RishikeshLet me tell you a bit more about Prem Baba’s satsang that he gave on the occasion of the 21st of December; the supposed end of the world as we know it according to Mayan calendar. In short he explained that we are moving from the sexual revolution to the phase of spiritual revolution. The sexual revolution starting in the 60’s improved the space of women, this high energy became a bit more free but didn’t yet reach its ultimate target; the heart. So actually that revolution still continues. At that time the spiritual seekers were excited by the sexual revolution and the seekers of the now are thrilled with the current one which will result in ‘law of minimum effort’. According to this law humanity will be able to have better access to using their gifts and talents; progress faster and with more ease. Use of gifts and talents is the dilemma of my life. My job as a trained race horse was to focus on what needs to be done. The gifts and talents that I am born with was more of a secondary issue for a breed like me who has a certain level of intelligence. I call this state ignorance of a bright mind. Therefore throughout my college years I strayed from my career and success-oriented path for impulses towards dancing, climbing mountains or travelling to unknown lands. This episode was followed by a stressful effort to compromise between what is in the heart and what is in the mind. Only when reaching the thirties a middle path starts showing its traces. On this occasion I decided to visit a famous astrologer here to find out more about what lies on my path. As you can read I am a very active, dynamic, enthusiastic spiritual tourist; I put my nose into everything offered. Out of blue this astrologer started telling me that I should dance; that I used to be a mystical dancer in Egypt in my past life and that my painful compromise will reach an end from mid 2013 on. Once I got these good news I immediately rushed to get the yellow sapphire ring he recommended me to wear. Why to resist such a sweet temptation; I am spiritual and have a beautiful ring now to go with it!

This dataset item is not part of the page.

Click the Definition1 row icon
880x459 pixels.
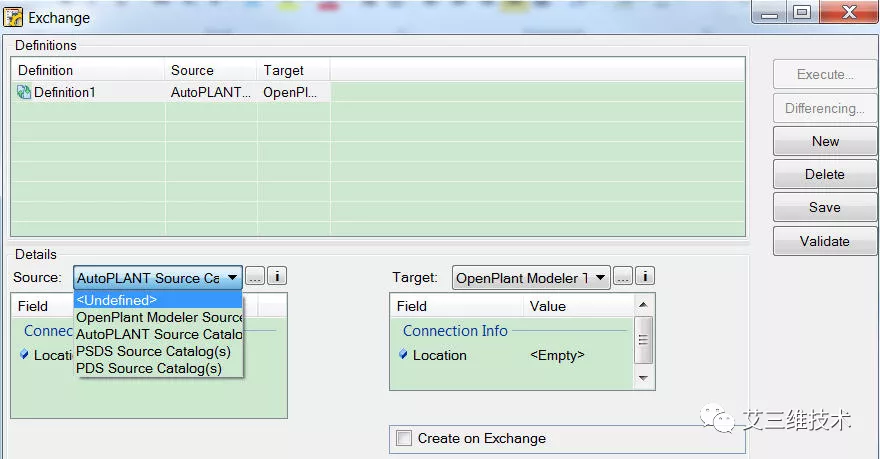coord(24,92)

Prem Baba dives into many issues; stresses how the internal changes are getting faster and faster in this phase. This intensity also brings along some suffering and the only way to progress is surrendering to this change. He talks about relationships, the fight between the idealist mind and the heart, the inner negotiations we have with ourselves and our insistence to relive certain dramas in our lives again and again. Some of his words find their echo in my mind and I note them down, whereas others lead me to day dreaming.

Today I met my puja friends by the Ganga. Lorraine said that her mother stopped going to the church when she was a child once she found out that the donations collected were spent on buying a new org. She didn’t consider that as a valid way of spending the donations. Now after all those decades she started to go to church again, because only there she could meet people who are kind to each other. We are banging our heads against each other all the time in offices, streets, restaurants, bars… If there is a revolution happening with the 21st of December impetus then one of its symptoms may be this collective obnoxiousness I am afraid. I hope that we are indeed at a breaking point and I wish lots of light, love, harmony and kindness for us all in 2013.